As San Diego’s voted best personal trainer, I cannot stress these words enough: Warming up for a workout will significantly alleviate the risk for exercise-related injury.
We’ve all been told to “go warm up,” before training, before a game, or before a long run; and most people may think it’s to simply get your heart rate going and get the blood flowing. However, so much more actually goes into a structured dynamic warm-up. You are preparing – both mentally and physically for the activities that you are about to put your mind and body through.
As humans, its normal to walk into the gym and bring with us all the “stuff” swirling around in our heads all day, whether it be about work, our relationship, our families, stress, anxiety or negative thoughts. As a personal trainer, the warm-up is a crucial part of training because it’s about mentally checking in to this one hour you are committing to yourself, by putting aside the distractions and being 100% present. Warming up provides some time to build confidence, use imagery to build on what you’ve previously learned, and to set goals for your training, all while your body activates the sympathetic and parasympathetic nervous systems.
Fight or Flight?
The sympathetic system controls “fight or flight” responses, while the parasympathetic system regulates “rest and digest” functions. During a properly designed dynamic warm-up, the sympathetic system dominates by releasing adrenaline, elevating your body temperature, flushing out toxins and increasing the flow of blood that is well-oxygenated and rich in nutrients to the working skeletal muscles to prepare the body for strenuous physical activity. By eliminating negative demotivators and mental interruptions during this natural occurring “fight or flight” response, we can better warm-up our brains to be ready to learn and be ready to try new skills. In contrast, the parasympathetic will dominate during resting conditions, aka rest days, helping reduce stress and allowing our bodies to heal and repair. When the nervous system is activated in this way, our joints get lubricated with synovial fluid, allowing our ligaments (those rubber bands connecting bone to bone) and tendons (the bands connecting muscles to bone) to absorb the shock of the upcoming strenuous activity we are preparing for—because again, we’re still just warming up!

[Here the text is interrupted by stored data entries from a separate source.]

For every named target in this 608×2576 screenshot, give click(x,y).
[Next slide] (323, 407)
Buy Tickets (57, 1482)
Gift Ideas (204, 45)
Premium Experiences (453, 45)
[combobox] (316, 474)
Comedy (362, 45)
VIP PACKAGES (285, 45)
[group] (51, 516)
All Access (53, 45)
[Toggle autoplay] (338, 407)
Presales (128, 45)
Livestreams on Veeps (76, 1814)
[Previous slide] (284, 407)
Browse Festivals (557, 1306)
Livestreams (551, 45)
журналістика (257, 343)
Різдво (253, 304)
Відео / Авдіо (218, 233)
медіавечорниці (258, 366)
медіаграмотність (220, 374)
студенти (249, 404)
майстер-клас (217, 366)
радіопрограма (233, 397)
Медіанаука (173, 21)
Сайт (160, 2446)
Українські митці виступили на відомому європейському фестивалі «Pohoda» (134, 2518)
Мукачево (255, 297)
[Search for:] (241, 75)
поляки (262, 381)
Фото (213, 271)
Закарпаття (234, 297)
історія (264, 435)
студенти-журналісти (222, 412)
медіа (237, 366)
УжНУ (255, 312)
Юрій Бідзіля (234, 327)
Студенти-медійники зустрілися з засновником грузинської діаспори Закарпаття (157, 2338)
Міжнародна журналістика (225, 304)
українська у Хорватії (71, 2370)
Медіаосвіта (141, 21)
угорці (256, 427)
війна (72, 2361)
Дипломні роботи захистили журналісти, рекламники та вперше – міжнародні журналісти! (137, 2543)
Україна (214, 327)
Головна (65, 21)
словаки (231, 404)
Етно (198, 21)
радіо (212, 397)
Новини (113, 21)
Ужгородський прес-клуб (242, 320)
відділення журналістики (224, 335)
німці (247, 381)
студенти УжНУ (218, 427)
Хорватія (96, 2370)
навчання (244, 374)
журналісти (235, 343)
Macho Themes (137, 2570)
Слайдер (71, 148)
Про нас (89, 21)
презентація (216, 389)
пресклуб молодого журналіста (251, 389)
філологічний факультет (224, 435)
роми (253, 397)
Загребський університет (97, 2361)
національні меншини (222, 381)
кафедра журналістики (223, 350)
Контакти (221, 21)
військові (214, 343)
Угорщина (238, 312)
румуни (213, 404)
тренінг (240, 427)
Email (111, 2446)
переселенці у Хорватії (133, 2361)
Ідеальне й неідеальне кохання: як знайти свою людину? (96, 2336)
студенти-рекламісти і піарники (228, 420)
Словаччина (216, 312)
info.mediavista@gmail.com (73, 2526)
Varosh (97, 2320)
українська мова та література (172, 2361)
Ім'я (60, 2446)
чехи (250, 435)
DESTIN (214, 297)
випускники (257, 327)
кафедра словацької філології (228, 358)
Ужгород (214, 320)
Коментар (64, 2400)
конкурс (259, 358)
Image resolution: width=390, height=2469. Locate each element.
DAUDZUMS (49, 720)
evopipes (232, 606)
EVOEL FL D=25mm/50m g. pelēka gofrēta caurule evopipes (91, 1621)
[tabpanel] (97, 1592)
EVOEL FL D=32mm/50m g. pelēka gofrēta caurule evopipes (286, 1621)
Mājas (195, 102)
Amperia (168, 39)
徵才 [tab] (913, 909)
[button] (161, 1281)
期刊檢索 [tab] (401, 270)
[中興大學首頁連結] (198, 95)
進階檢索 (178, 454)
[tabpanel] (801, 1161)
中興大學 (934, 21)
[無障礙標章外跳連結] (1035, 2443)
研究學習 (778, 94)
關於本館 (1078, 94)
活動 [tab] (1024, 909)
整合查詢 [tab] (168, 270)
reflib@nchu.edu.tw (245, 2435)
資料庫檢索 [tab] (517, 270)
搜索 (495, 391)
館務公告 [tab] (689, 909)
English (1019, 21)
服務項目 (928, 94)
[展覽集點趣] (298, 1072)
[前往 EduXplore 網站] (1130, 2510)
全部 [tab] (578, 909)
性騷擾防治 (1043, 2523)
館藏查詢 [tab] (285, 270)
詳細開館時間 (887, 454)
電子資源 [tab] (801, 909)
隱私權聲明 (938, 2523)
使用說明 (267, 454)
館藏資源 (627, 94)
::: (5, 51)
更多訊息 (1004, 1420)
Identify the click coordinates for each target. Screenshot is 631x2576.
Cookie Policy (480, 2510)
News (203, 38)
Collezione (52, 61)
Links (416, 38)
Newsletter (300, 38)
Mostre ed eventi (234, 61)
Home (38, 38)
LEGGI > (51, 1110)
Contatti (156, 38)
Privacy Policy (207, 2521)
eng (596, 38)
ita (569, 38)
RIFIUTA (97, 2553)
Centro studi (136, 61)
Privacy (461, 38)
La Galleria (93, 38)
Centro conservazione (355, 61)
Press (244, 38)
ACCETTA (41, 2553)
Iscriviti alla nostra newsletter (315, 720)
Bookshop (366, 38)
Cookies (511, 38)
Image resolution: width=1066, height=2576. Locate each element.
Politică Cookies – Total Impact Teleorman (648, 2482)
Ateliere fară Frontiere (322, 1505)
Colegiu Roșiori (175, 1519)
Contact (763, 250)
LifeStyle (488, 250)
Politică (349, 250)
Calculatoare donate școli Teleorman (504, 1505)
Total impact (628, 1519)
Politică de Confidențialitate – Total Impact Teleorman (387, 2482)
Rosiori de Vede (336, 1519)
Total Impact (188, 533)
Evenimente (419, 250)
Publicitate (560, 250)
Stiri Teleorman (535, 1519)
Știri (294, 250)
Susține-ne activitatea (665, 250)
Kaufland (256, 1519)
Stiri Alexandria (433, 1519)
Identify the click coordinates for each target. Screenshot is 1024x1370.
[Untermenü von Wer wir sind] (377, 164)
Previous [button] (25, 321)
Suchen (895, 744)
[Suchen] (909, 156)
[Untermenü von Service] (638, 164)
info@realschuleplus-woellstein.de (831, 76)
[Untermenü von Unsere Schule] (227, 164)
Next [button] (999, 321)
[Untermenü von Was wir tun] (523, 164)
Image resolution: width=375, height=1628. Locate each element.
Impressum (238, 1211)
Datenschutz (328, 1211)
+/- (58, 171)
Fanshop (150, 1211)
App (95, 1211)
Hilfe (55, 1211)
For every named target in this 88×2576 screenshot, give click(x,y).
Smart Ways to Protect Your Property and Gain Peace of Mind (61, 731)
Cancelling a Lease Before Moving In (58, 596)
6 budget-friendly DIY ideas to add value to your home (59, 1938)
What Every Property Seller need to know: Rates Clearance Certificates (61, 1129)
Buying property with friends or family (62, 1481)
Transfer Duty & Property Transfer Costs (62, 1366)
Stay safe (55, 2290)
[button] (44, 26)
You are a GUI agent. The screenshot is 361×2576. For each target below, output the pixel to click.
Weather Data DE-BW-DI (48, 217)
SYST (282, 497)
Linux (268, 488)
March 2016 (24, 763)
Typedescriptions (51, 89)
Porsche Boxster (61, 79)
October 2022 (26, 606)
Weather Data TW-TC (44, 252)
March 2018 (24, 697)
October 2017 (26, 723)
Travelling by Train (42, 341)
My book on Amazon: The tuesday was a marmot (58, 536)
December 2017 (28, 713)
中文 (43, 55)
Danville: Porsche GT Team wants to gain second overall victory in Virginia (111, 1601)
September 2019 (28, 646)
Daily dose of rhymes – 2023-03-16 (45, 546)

In addition to your 5-10 minute warm-up, stretching your (now warm) muscles is another key component to a dynamic warm-up. Short-hold static stretching of 10-15 seconds benefits overall flexibility and activates your Golgi tendon organ (GTO). Muscles and their connective tissues are protected by this sensory organ; and when triggered can prevent an injury. Basically, when a muscle is stretched or pulled, the Golgi tendon signals the central nervous system and causes the muscle to relax, preventing injury. Keep in mind, stretching is not the warm-up, so don’t make the mistake of thinking that doing a few stretches constitutes a warm-up.
So, how long should your warmup be? Well, there isn’t one answer. Factors such as: age, level of fitness, previous injuries and your lifestyle will determine what is appropriate. For example, if you come to train after your desk job where you’ve been sitting for eight hours, your body may need a greater adjustment time warming up. Clients may notice their warmup requirements adjusting to their advancing fitness levels, which is why I often change up their warm-up routine. Again, why it’s so important to get the mind warmed up and prepared to learn so that we can keep building on what our bodies have mastered.
Hopefully, the next time you walk into the gym to train, or wherever and however you choose to exercise, when you hear your coach or trainer or the voice in your head tell you “Go warm up,” you can start by inhaling some positive affirmations to yourself: “Let’s do this!” “I’m pumped!” “I’ve got this!” and exhaling all the distractions and negativity that walked in with you to get yourself checked in and present, because this is your time you’ve dedicated.